Lincoln freed the slaves by using the military power of a central government to impose his will on free citizens who wanted to be left alone. As a Conservative, I cannot defend such a use of government.
Also, as a Conservative, I cannot defend slavery as an institution. But I can defend the Constitution and the laws, and the power of citizens to enact legislative changes. Many states which allowed slavery in the 18th century elected to abolish slavery in the first half of the 19th century. A good system of laws allowed that peaceful outcome. Lincoln sought another way.
I consider Lincoln to be a very bad president. He used force to impose the power of government on people who did not wish to be subject to that power. Not what this country was created for.
Spot on, spot on! Lincoln was a tyrant, pure and simple. Mandatory membership in the Union is antithetical to the founding principles of our nation and the Framers.
REALLY sad.
I wonder when they think the government bequeathed to us by Jefferson and Madison disappeared, if they think at all.
ML/NJ
Well said.
I've encountered too many folks who bash Lincoln and seem to think slaves were 'other' as if they were in orbit or something, instead of being human beings owned by other human beings in our country.

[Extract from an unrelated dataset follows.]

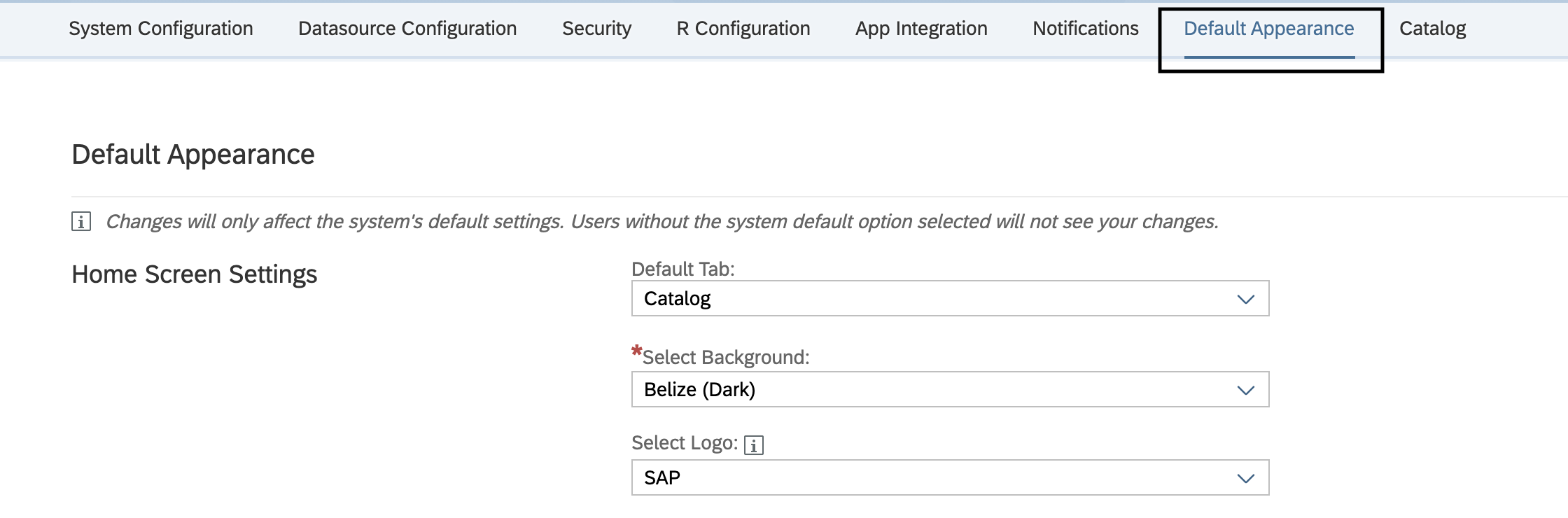This screenshot has width=1568, height=518.
Task: Expand the Select Background dropdown arrow
Action: tap(1245, 391)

It's interesting to see how folks who bash Lincoln seem more infuriated by the high regard for him than they are by the idea of slavery (these are some of the same folks, oddly, who rightly get angry about the killing of human by abortion). They bring up his human flaws, as if by proving he wasn't perfect (no one I know thinks he was) that will somehow dissipate the good he did.
All of this conveniently ignores the sins of those he opposed.

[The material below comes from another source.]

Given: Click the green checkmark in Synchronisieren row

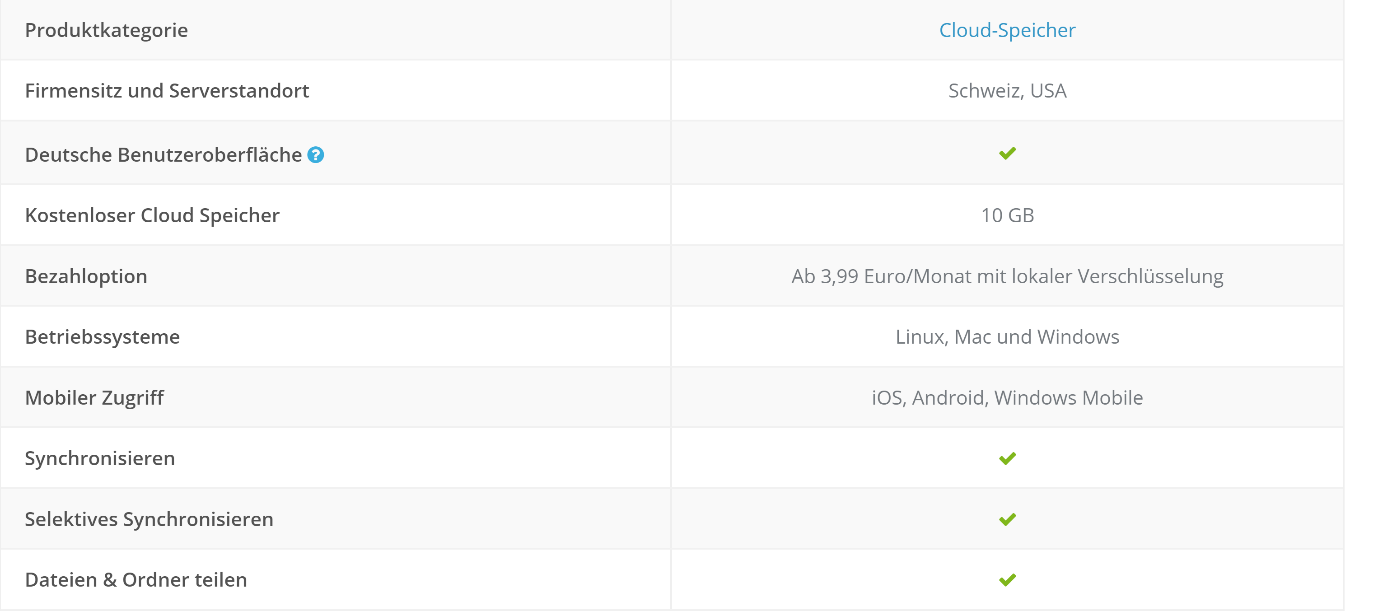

Good to see the freshmen have some historical perspective. That kind of thinking tells me they also won't be bullied by the short-term history that tells them to 'just get over' the whole 'abortion thing'--being conscious of Lincoln's great act might inspire them to save millions from something worse than slavery: destruction in an abortion mill in the name of another kind of sin hidden under lies about "independence".
“Lincoln freed the slaves by using the military power of a central government to impose his will on free citizens who wanted to be left alone.”
Lincoln didn’t start a war to end slavery, nor did he free the slaves. Lincoln started a war to assert HIS whim over the states, and said he didn’t care about slavery, he fought only to “preserve the union.” The Lincoln’s war on slavery is B.S. that people have been taught in retrospect because our education system has it’s part in the guilt America and preach democracy, not Republicanism.
Many people of the time did not consider blacks to be human, in retrospect we can feel bad for it, but that’s enthocentrism. Yep, it was wrong, but not according to the standards of the time, and not understood to everyone at the time. The blacks had made slaves of one another for time immemorial, and still do (in Africa). Slavery is wrong, but all we’ve done is change slavery of blacks to slavery of all to the Federal government.
Thanks, in large part, to Lincoln.
Don't forget that Lincoln suspended Habeas Corpus. At his command, but with absolutely no legal authority, he suspended 300 newspapers from production, censored all telegraphic communications, rigged elections in the North, oversaw the intimidation of Democratic voters (in New York City hundreds of protesters against conscription were shot,) he unconstitutionally carved West Virginia out of Virginia, and he deported the most outspoken member of the Democratic Party, Congressman Clement L. Vallandigham of Ohio. Duly-elected members of the Maryland legislature were goaled, so was the mayor and a Maryland Congressman. Lincoln disarmed citizens of the Border States, in complete disregard of the 2nd Amendment, and he seized private property.
What a champ!
The civil war was not fighting “over the slaves” anymore than the demonstrations in Wisconsin now are “for the children.”